Mit dem Begriff Einheitswert wird ein Wert bezeichnet, der für mehreren Steuern als gleichmäßig als Grundlage zur Besteuerung dient. Dazu gehören beispielsweise die Vermögenssteuer, Gewerbesteuer, Grundsteuer, Grunderwerbssteuer oder Erbschaftssteuer) [1]. Einheitswerte werden zurzeit für inländischen Grundbesitz, und zwar für Grundstücke und land- und forstwirtschaftliches Vermögen festgestellt.

Inhaltsübersicht

I. Aktuelle Bedeutung des Einheitswertes

Der Einheitswert hat zurzeit Bedeutung für folgende Steuerarten:

  • Grundsteuer:
  • Gewerbeertragsteuer:

II. Historische Bedeutung

Der Einheitswert hatte in der Vergangenheit darüber hinaus Bedeutung für folgende Steuern:

  • Vermögensteuer
  • Gewerbekapitalsteuer

III. Das Feststellungsverfahren

Die Einheitswerte werden durch Feststellungsbescheide der Finanzbehörden gesondert festgestellt.

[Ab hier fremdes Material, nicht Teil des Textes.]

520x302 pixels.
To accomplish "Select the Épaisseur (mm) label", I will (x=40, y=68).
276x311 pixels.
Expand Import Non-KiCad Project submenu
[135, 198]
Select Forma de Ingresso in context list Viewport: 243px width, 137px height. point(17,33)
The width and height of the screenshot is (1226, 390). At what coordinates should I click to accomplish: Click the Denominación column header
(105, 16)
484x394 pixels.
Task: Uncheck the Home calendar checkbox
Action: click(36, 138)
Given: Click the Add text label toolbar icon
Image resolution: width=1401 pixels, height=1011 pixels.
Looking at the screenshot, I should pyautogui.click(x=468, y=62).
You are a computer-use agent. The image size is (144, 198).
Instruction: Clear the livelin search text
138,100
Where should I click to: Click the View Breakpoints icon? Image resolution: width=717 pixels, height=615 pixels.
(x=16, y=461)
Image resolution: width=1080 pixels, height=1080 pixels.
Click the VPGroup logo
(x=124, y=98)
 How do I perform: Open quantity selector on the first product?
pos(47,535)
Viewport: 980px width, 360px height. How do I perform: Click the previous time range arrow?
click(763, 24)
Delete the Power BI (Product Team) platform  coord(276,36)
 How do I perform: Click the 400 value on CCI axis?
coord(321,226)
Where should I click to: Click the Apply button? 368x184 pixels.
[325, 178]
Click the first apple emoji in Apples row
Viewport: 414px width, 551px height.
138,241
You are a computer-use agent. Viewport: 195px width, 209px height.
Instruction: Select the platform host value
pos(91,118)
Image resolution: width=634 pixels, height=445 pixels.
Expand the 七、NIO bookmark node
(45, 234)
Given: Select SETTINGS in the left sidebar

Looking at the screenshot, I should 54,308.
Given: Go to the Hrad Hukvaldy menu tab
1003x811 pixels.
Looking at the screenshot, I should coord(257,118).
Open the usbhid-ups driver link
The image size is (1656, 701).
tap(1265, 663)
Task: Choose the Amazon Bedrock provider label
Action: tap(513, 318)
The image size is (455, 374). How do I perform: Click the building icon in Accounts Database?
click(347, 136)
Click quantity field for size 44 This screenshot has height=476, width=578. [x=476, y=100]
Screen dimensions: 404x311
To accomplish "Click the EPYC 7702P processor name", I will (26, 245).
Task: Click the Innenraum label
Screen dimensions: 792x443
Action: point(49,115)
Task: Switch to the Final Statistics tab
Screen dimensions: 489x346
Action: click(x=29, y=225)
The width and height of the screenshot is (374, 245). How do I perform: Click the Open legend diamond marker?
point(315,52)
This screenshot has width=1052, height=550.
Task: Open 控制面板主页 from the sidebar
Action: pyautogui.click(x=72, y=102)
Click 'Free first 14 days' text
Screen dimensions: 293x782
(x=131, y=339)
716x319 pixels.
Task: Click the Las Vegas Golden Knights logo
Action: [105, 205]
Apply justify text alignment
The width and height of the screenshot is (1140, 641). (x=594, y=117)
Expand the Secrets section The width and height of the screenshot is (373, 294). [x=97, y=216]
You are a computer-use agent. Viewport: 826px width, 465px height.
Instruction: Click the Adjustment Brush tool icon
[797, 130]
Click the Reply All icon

Im Rahmen der Feststellung wird der Wert, die Art- und Zurechnung des Gegenstandes festgestellt[4]. Durch die gesonderte Feststellung ist der Einheitswertbescheid ein Grundlagenbescheid für den Grundsteuermessbetrag. Einwendungen gegen die Höhe der Grundsteuer können daher verfahrensrechtlich nur durch Anfechtung des Einheitswertbescheides erreicht werden.

Die Hauptfeststellung

Die Einheitswertfeststellung erfolgt immer auf einen Stichtag. Zum Hauptfeststellungszeitpunkt (1. Januar 1964) wurde für alle wirtschaftlichen Einheiten ein Einheitswert festgestellt. Der gesetzlichen Regelung entsprechend sollte alle sechs Jahre eine Hauptfeststellung der Einheitswerte erfolgen. Hierzu ist es aber aus praktischen Gründen nie gekommen. Einziger Hauptfeststellungszeitpunkt ist bisher der 1. Januar 1964.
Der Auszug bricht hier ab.